_Your assignment_
Please filter the entries for the word "agent" and copy every line that has it.

_Supplied data_

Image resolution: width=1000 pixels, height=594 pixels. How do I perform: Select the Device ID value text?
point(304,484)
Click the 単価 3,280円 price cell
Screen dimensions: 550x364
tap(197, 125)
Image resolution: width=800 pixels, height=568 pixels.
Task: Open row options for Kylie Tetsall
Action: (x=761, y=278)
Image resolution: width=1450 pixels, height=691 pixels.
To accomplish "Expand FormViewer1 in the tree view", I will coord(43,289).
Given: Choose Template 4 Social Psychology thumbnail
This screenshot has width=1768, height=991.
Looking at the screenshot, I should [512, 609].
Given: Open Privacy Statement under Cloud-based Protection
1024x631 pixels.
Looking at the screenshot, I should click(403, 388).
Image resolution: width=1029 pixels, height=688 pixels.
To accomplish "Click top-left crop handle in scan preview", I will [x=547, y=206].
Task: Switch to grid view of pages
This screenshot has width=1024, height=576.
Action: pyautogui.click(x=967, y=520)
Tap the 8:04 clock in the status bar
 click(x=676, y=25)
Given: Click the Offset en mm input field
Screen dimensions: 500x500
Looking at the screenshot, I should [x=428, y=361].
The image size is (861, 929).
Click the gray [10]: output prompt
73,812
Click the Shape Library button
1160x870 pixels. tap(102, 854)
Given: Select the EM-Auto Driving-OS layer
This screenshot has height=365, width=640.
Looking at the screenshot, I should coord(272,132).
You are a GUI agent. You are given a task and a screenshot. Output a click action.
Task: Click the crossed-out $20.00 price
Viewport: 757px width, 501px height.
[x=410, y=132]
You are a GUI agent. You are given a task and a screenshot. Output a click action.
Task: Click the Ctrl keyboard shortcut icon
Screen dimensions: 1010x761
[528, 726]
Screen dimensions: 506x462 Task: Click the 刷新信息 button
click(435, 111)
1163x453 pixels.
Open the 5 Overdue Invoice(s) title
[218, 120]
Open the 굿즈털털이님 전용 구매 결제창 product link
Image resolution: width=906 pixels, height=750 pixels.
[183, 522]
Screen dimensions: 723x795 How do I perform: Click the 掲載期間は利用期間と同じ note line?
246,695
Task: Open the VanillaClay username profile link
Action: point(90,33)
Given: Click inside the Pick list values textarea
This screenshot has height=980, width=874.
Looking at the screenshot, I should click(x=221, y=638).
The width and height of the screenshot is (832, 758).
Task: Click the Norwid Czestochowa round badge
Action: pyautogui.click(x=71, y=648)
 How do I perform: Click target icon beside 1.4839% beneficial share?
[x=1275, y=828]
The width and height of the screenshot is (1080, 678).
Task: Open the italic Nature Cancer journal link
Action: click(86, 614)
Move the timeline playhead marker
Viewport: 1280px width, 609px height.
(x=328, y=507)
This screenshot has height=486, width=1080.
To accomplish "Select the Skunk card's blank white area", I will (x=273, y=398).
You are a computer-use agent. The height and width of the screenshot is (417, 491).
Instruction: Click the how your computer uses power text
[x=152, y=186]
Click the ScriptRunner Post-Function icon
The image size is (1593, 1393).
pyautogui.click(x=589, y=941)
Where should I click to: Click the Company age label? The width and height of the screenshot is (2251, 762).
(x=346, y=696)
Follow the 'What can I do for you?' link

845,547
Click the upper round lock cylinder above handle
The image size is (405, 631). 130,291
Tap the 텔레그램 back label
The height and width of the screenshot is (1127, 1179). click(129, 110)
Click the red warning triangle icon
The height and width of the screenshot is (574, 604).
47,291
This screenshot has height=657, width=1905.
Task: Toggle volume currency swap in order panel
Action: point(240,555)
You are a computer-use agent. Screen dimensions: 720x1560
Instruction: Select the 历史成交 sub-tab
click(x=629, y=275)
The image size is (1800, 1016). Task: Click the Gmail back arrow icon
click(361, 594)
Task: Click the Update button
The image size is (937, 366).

_Written solution_
You are a GUI agent. You are given a task and a screenshot. Output a click action.
You are a GUI agent. You are given a task and a screenshot. Output a click action.
You are a computer-use agent. The height and width of the screenshot is (417, 491).
You are a computer-use agent. Screen dimensions: 720x1560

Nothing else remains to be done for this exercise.